Eric Raskin can be contacted at RaskinBoxing@yahoo.com. You can follow him on Twitter @EricRaskin and listen to new episodes of his podcast, Ring Theory, at http://ringtheory.podbean.com.

Comment on this article

Radam G says:

WOW! The ranting and bullspitting one is back. Hehehehehe! You bring a lot of humor. but you too are magnifying Money May's talent and skills, and are blinded by your build up of an imaginary super boxer. I just hope that the Mayweather-Pacquiao Bout is made.

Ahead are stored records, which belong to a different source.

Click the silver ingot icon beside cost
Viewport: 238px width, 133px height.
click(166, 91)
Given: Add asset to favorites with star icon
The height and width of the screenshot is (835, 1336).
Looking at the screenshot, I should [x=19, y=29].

Da Manny is going to shock you guys' world. He's going to thrash Money May's arse between the way that he knocked out Ricky Hatton and made Big Money Oscar DelaHoya QUIT! Holla!

brownsugar says:

He said turducken, what a blasphemous waste of poultry. ....good article.

mortcola says:

Hey Eric - Love your rants. One thing - everybody says Mayweather and Marquez have similar styles? Really? No one I know. Maybe a few tactics and tendencies. But other than being accuracy-oriented counterpunchers, they are VERY different fighters. Mayweather relies on upper body movement and great anticipation, with lightning single punch counters utilizing his superior reach. Marquez is a precision in-the-pocket boxer, who typically throws combinations off a busy jab, eats one to deliver two and does so with greater sharpness than the other guy. He beat a strangely unfocused Pac - who may have been unfocused because Marquez has his number - by popping him on the inside whenever Pac tried to pivot and throw from either side. Marquez never tried to master distance, and certainly not volume (the latter is why he lost a fight he could clearly have won). Marquez is one of the best inside boxer-punchers in history. Mayweather dominates by making it impossible for anything to happen on the inside. Yes, if Pac is open to swift right counters, like he was against Marq, then Mayweather will dice him up. But anyone who knows boxing knows it is the rhythm, the chemistry, the particular match-up of dimensions and tactics and resolve, that determines how a fight goes. There is little to compare in that sense between Marquez and Mayweather. More importantly, will Pac get Floyd out of his strengths, or vice versa? Maybe we'll see.

Alexis.Terrazas says:

It took you this long to cut the DVR ring off on The Office? Damn, forget Smoger, you really Schruted it this time sir! Just like your once-enormous lead in quick picks. C'mon Man!